This academic award, which has only one place a year, was won by the Chinese Wing Lam (Lin Yongzheng).

Dr. Huaren won the ACM SIGSOFT Outstanding Doctoral Dissertation Award under the tutelage of Professor Xie Tao of Peking University

During his PhD at UIUC (University of Illinois at Urbana-Champaign), he was co-supervised by Professor Tao Xie (now Professor of Study at Peking University) and Professor Darko Marinov.

According to the official introduction of ACM, Lin Yongzheng won the award this time because of his outstanding contributions to software engineering:

Dr. Huaren won the ACM SIGSOFT Outstanding Doctoral Dissertation Award under the tutelage of Professor Xie Tao of Peking University

Professor Xie Tao also sent his blessings on this:

Dr. Huaren won the ACM SIGSOFT Outstanding Doctoral Dissertation Award under the tutelage of Professor Xie Tao of Peking University

Award-winning papers

The research behind Lin Yongzheng winning this "award" is his graduation thesis when he studied for his Ph.D. at UIUC , Detecting Characterizing, And Taming Flaky Tests.

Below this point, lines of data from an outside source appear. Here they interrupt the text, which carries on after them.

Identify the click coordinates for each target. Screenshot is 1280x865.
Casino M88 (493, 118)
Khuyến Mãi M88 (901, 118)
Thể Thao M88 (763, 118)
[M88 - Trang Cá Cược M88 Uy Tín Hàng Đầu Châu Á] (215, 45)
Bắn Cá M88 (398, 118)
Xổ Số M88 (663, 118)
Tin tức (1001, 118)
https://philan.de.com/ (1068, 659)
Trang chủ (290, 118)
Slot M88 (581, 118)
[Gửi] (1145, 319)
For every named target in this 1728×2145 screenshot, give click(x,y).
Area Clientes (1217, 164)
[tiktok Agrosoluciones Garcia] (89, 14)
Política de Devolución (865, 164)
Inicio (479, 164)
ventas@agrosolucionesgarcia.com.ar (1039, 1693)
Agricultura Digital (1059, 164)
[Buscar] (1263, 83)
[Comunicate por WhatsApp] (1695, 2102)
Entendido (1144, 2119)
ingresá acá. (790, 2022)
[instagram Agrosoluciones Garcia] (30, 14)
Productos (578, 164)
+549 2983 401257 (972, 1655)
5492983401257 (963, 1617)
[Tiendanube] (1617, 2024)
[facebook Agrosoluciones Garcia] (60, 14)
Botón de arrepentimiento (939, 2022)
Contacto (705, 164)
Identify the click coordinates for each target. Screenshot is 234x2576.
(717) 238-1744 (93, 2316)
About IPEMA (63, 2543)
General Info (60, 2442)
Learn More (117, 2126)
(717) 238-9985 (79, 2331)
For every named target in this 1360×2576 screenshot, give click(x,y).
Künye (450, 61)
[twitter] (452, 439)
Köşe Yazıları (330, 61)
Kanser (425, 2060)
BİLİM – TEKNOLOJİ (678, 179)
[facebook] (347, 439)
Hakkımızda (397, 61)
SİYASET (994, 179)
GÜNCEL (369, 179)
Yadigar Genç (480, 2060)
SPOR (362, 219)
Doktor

Dr. Huaren won the ACM SIGSOFT Outstanding Doctoral Dissertation Award under the tutelage of Professor Xie Tao of Peking University

The background of this research is that with the development of technology, regression testing has gradually become an important part of software testing.

For example, every code submission, software integration, and product delivery requires regression testing to verify.

It can be said that regression testing is a kind of "touchstone" in these processes.

But it is conceivable that when the product function increases, the number of regression test cases will also increase.

Therefore, automating regression testing is a trend towards greater efficiency.

In the process, however, Flaky Tests has become another difficult problem.

(Flaky Tests refers to tests that are sometimes successful and sometimes unsuccessful, and are more unstable when both the test object and the test conditions are unchanged.) )

Because of the Flakiness nature inherent in automated regression testing, regression testing can be difficult to achieve 100% stability, and the more frequently the use case is executed, the more this instability will be amplified.

Lin Yongzheng's paper revolves around Flaky Tests, which mainly does three aspects of work:

First, a new technique for detecting Flaky Tests is proposed, which allows developers to pre-prevent Flaky Tests from influencing the results of regression tests.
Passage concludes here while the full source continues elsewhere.